Country name: conventional long form: Arab Republic of Egypt
conventional short form: Egypt
local long form: Jumhuriyat Misr al-Arabiyah
local short form: Misr
former: United Arab Republic (with Syria)
Government type: republic
Capital: name: Cairo
geographic coordinates: 30 03 N, 31 15 E
time difference: UTC+2 (7 hours ahead of Washington, DC during Standard Time)
daylight saving time: +1hr, begins last Friday in April; ends last Thursday in September
Administrative divisions: 26 governorates (muhafazat, singular - muhafazah); Ad Daqahliyah, Al Bahr al Ahmar (Red Sea), Al Buhayrah (El Beheira), Al Fayyum (El Faiyum), Al Gharbiyah, Al Iskandariyah (Alexandria), Al Isma'iliyah (Ismailia), Al Jizah (Giza), Al Minufiyah (El Monofia), Al Minya, Al Qahirah (Cairo), Al Qalyubiyah, Al Wadi al Jadid (New Valley), As Suways (Suez), Ash Sharqiyah, Aswan, Asyut, Bani Suwayf (Beni Suef), Bur Sa'id (Port Said), Dumyat (Damietta), Janub Sina' (South Sinai), Kafr ash Shaykh, Matruh (Western Desert), Qina (Qena), Shamal Sina' (North Sinai), Suhaj (Sohag)
Independence: 28 February 1922 (from UK)
National holiday: Revolution Day, 23 July (1952)
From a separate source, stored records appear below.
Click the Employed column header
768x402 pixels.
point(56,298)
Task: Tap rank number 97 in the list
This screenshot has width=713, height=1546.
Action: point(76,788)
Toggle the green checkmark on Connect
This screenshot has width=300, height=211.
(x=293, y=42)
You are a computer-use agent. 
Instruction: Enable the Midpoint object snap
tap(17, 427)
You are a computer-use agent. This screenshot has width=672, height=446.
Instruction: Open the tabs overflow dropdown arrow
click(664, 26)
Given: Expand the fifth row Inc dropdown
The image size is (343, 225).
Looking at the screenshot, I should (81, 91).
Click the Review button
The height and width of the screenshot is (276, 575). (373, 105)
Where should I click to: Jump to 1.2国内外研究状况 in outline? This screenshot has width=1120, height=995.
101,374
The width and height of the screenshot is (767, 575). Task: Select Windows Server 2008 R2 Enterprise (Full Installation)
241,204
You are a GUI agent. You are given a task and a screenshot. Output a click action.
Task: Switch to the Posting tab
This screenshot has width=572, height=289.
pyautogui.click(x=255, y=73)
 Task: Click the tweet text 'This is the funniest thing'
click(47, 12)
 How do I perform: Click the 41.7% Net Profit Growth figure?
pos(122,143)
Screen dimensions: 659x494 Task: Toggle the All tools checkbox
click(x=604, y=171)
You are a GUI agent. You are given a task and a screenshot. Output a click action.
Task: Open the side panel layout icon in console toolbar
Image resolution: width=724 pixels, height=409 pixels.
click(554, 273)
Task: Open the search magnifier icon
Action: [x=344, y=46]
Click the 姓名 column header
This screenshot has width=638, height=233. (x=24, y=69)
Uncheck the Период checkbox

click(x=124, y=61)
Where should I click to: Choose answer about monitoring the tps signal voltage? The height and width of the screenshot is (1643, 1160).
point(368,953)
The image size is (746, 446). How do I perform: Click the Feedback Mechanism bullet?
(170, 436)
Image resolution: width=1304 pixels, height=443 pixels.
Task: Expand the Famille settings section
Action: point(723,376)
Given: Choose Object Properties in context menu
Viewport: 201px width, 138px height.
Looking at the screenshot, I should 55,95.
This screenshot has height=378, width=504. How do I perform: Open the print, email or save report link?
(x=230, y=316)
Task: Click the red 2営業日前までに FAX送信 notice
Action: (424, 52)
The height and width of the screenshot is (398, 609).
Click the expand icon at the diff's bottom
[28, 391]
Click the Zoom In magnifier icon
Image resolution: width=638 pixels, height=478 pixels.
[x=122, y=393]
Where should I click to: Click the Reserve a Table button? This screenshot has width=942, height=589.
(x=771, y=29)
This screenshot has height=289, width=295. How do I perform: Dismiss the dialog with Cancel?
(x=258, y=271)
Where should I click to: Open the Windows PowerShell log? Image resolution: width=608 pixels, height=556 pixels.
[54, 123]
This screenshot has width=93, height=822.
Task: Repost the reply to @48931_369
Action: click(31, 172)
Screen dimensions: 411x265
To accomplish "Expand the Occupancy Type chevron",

Constitution: 11 September 1971; amended 22 May 1980, 25 May 2005, and 26 March 2007
Legal system: based on Islamic and civil law (particularly Napoleonic codes); judicial review by Supreme Court and Council of State (oversees validity of administrative decisions); accepts compulsory ICJ jurisdiction with reservations
Suffrage: 18 years of age; universal and compulsory
Executive branch: chief of state: President Mohamed Hosni MUBARAK (since 14 October 1981)
head of government: Prime Minister Ahmed Mohamed NAZIF (since 9 July 2004)
cabinet: Cabinet appointed by the president
elections: president elected by popular vote for six-year term (no term limits); note - a national referendum in May 2005 approved a constitutional amendment that changed the presidential election to a multicandidate popular vote; previously the president was nominated by the People's Assembly and the nomination was validated by a national, popular referendum; last referendum held 26 September 1999; first election under terms of constitutional amendment held 7 September 2005; next election scheduled for 2011
election results: Hosni MUBARAK reelected president; percent of vote - Hosni MUBARAK 88.6%, Ayman NOUR 7.6%, Noman GOMAA 2.9%
Legislative branch: bicameral system consists of the People's Assembly or Majlis al-Sha'b (454 seats; 444 elected by popular vote, 10 appointed by the president; members serve five-year terms) and the Advisory Council or Majlis al-Shura (Shura Council) that traditionally functions only in a consultative role but 2007 constitutional amendments could grant the Council new powers (264 seats; 176 elected by popular vote, 88 appointed by the president; members serve six-year terms; mid-term elections for half of the elected members)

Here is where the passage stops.